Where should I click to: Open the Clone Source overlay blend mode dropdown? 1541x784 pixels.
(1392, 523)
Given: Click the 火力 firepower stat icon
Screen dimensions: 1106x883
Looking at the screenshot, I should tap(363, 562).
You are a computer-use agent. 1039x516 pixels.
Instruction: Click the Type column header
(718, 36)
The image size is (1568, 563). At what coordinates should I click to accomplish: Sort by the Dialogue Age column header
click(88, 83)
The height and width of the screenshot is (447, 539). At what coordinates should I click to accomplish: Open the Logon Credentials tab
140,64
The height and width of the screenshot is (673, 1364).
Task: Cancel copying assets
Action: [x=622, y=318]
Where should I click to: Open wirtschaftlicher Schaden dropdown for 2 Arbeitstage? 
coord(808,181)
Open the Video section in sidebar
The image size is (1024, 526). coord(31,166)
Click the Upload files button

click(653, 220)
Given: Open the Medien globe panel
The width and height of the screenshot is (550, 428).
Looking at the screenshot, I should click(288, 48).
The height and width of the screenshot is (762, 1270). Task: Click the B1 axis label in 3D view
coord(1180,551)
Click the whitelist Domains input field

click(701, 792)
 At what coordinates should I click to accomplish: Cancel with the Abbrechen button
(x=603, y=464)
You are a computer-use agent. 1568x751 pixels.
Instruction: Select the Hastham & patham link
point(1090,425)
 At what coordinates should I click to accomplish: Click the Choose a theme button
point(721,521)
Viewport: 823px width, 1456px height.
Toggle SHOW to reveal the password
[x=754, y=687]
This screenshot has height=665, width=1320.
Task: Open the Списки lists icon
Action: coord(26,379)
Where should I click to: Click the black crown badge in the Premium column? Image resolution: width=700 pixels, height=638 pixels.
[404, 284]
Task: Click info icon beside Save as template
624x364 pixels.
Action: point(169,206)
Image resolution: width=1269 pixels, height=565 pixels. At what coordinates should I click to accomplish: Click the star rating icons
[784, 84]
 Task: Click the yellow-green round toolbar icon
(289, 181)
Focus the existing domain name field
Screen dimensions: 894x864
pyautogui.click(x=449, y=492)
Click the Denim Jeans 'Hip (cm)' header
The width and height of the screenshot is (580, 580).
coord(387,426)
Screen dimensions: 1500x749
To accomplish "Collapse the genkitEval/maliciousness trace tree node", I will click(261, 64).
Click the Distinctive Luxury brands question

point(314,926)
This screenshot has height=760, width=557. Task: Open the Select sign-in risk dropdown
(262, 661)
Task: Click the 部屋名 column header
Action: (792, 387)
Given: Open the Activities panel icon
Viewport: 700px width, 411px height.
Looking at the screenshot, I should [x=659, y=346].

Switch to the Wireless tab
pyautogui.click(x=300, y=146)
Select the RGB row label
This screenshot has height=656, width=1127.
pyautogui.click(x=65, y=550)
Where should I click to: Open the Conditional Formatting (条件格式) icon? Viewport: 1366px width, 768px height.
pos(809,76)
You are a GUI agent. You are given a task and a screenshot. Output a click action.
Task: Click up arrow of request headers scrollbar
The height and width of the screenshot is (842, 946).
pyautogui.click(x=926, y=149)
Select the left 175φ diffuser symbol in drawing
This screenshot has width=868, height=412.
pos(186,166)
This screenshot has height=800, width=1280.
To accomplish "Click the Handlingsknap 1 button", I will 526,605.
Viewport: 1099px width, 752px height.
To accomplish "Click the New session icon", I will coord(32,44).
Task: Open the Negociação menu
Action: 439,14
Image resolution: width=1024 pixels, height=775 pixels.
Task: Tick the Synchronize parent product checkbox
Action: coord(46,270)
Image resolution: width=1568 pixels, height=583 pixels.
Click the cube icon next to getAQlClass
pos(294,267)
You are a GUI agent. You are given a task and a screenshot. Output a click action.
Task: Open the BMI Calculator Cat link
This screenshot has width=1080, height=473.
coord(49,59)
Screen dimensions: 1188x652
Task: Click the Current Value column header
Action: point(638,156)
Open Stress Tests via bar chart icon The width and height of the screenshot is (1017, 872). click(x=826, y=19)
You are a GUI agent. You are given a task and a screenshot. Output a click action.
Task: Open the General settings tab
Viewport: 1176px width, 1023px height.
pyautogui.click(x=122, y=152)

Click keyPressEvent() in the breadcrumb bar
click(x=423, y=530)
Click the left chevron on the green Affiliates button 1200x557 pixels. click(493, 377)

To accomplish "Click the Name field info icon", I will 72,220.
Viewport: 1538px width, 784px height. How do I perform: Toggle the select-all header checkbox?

◆ What the task asks ◆
Print the whole listing above exactly, please.

◆ The completed task ◆
Where should I click to: Open the Clone Source overlay blend mode dropdown? 1541x784 pixels.
(1392, 523)
Given: Click the 火力 firepower stat icon
Screen dimensions: 1106x883
Looking at the screenshot, I should tap(363, 562).
You are a computer-use agent. 1039x516 pixels.
Instruction: Click the Type column header
(718, 36)
The image size is (1568, 563). At what coordinates should I click to accomplish: Sort by the Dialogue Age column header
click(88, 83)
The height and width of the screenshot is (447, 539). At what coordinates should I click to accomplish: Open the Logon Credentials tab
140,64
The height and width of the screenshot is (673, 1364).
Task: Cancel copying assets
Action: [x=622, y=318]
Where should I click to: Open wirtschaftlicher Schaden dropdown for 2 Arbeitstage? 
coord(808,181)
Open the Video section in sidebar
The image size is (1024, 526). coord(31,166)
Click the Upload files button

click(653, 220)
Given: Open the Medien globe panel
The width and height of the screenshot is (550, 428).
Looking at the screenshot, I should click(288, 48).
The height and width of the screenshot is (762, 1270). Task: Click the B1 axis label in 3D view
coord(1180,551)
Click the whitelist Domains input field

click(701, 792)
 At what coordinates should I click to accomplish: Cancel with the Abbrechen button
(x=603, y=464)
You are a computer-use agent. 1568x751 pixels.
Instruction: Select the Hastham & patham link
point(1090,425)
 At what coordinates should I click to accomplish: Click the Choose a theme button
point(721,521)
Viewport: 823px width, 1456px height.
Toggle SHOW to reveal the password
[x=754, y=687]
This screenshot has height=665, width=1320.
Task: Open the Списки lists icon
Action: coord(26,379)
Where should I click to: Click the black crown badge in the Premium column? Image resolution: width=700 pixels, height=638 pixels.
[404, 284]
Task: Click info icon beside Save as template
624x364 pixels.
Action: point(169,206)
Image resolution: width=1269 pixels, height=565 pixels. At what coordinates should I click to accomplish: Click the star rating icons
[784, 84]
 Task: Click the yellow-green round toolbar icon
(289, 181)
Focus the existing domain name field
Screen dimensions: 894x864
pyautogui.click(x=449, y=492)
Click the Denim Jeans 'Hip (cm)' header
The width and height of the screenshot is (580, 580).
coord(387,426)
Screen dimensions: 1500x749
To accomplish "Collapse the genkitEval/maliciousness trace tree node", I will click(261, 64).
Click the Distinctive Luxury brands question

point(314,926)
This screenshot has height=760, width=557. Task: Open the Select sign-in risk dropdown
(262, 661)
Task: Click the 部屋名 column header
Action: (792, 387)
Given: Open the Activities panel icon
Viewport: 700px width, 411px height.
Looking at the screenshot, I should [x=659, y=346].

Switch to the Wireless tab
pyautogui.click(x=300, y=146)
Select the RGB row label
This screenshot has height=656, width=1127.
pyautogui.click(x=65, y=550)
Where should I click to: Open the Conditional Formatting (条件格式) icon? Viewport: 1366px width, 768px height.
pos(809,76)
You are a GUI agent. You are given a task and a screenshot. Output a click action.
Task: Click up arrow of request headers scrollbar
The height and width of the screenshot is (842, 946).
pyautogui.click(x=926, y=149)
Select the left 175φ diffuser symbol in drawing
This screenshot has width=868, height=412.
pos(186,166)
This screenshot has height=800, width=1280.
To accomplish "Click the Handlingsknap 1 button", I will 526,605.
Viewport: 1099px width, 752px height.
To accomplish "Click the New session icon", I will coord(32,44).
Task: Open the Negociação menu
Action: 439,14
Image resolution: width=1024 pixels, height=775 pixels.
Task: Tick the Synchronize parent product checkbox
Action: coord(46,270)
Image resolution: width=1568 pixels, height=583 pixels.
Click the cube icon next to getAQlClass
pos(294,267)
You are a GUI agent. You are given a task and a screenshot. Output a click action.
Task: Open the BMI Calculator Cat link
This screenshot has width=1080, height=473.
coord(49,59)
Screen dimensions: 1188x652
Task: Click the Current Value column header
Action: point(638,156)
Open Stress Tests via bar chart icon The width and height of the screenshot is (1017, 872). click(x=826, y=19)
You are a GUI agent. You are given a task and a screenshot. Output a click action.
Task: Open the General settings tab
Viewport: 1176px width, 1023px height.
pyautogui.click(x=122, y=152)

Click keyPressEvent() in the breadcrumb bar
click(x=423, y=530)
Click the left chevron on the green Affiliates button 1200x557 pixels. click(493, 377)

To accomplish "Click the Name field info icon", I will 72,220.
Viewport: 1538px width, 784px height. How do I perform: Toggle the select-all header checkbox?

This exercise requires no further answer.